Trucking through the S-bends
Like the time we had the rocks delivered for the pond and the truck got stuck in the soft wet clay in the access path and had to dump its load right at the start of the path… Luckily it is dry and the soil is hard now.
Work area
With the way the property is laid out, when we did our site assessment and planning, the only “good” location for the work area was right at the back. With the goal of one day turning Dreamland into a health sanctuary, we needed to have the work area “behind the scenes”. Lying right at the back also creates a buffer zone between us and the school behind us. Furthermore, it allows us to have a work path, totally hidden from sight, all the way from the Homeland gate behind the native screening, right to the work area. In that way we are actually making good use of the easement where a storm water pipe runs below ground all along the back.
The S-bend
We knew when we did the Dreamland layout that there was an “uncomfortable” sharp S-bend in the access path right before the work area as you get to the back, which was going to give big trucks a bit of a challenge. But that was the layout we had to work with. It was either the S-bend, or we had to remove the entire long “driveway bed”, which has a lot of beautiful established native trees.

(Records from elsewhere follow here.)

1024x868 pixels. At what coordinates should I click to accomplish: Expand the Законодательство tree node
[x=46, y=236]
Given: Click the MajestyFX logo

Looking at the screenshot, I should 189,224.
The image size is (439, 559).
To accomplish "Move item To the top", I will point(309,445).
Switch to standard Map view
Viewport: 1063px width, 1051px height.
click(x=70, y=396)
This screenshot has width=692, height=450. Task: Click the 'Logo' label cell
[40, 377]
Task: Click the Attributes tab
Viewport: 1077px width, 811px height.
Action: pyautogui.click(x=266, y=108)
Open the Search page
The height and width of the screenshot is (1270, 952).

Driveway photos showing natives trees and shrubs we wanted to keep
We have had a few deliveries of very small loads on very small trucks already, but only one of them had to go all the way to the back. Before all the beds were established we just got the compost dumped as close to where we were going to use it. Now that the place is taking shape, we have to get the deliveries dropped off right at the back.
Much more mulch
We are obviously planning and expecting to use a ton of mulch at Dreamland. Vast areas were left as barren ground, and if we don’t mulch these quickly, they will either get overrun by strong weeds, or the ground will crack up as it gets dry, or both. So we get our mulch in bulk load – tons of it – and we still run out every year, but that’s another story…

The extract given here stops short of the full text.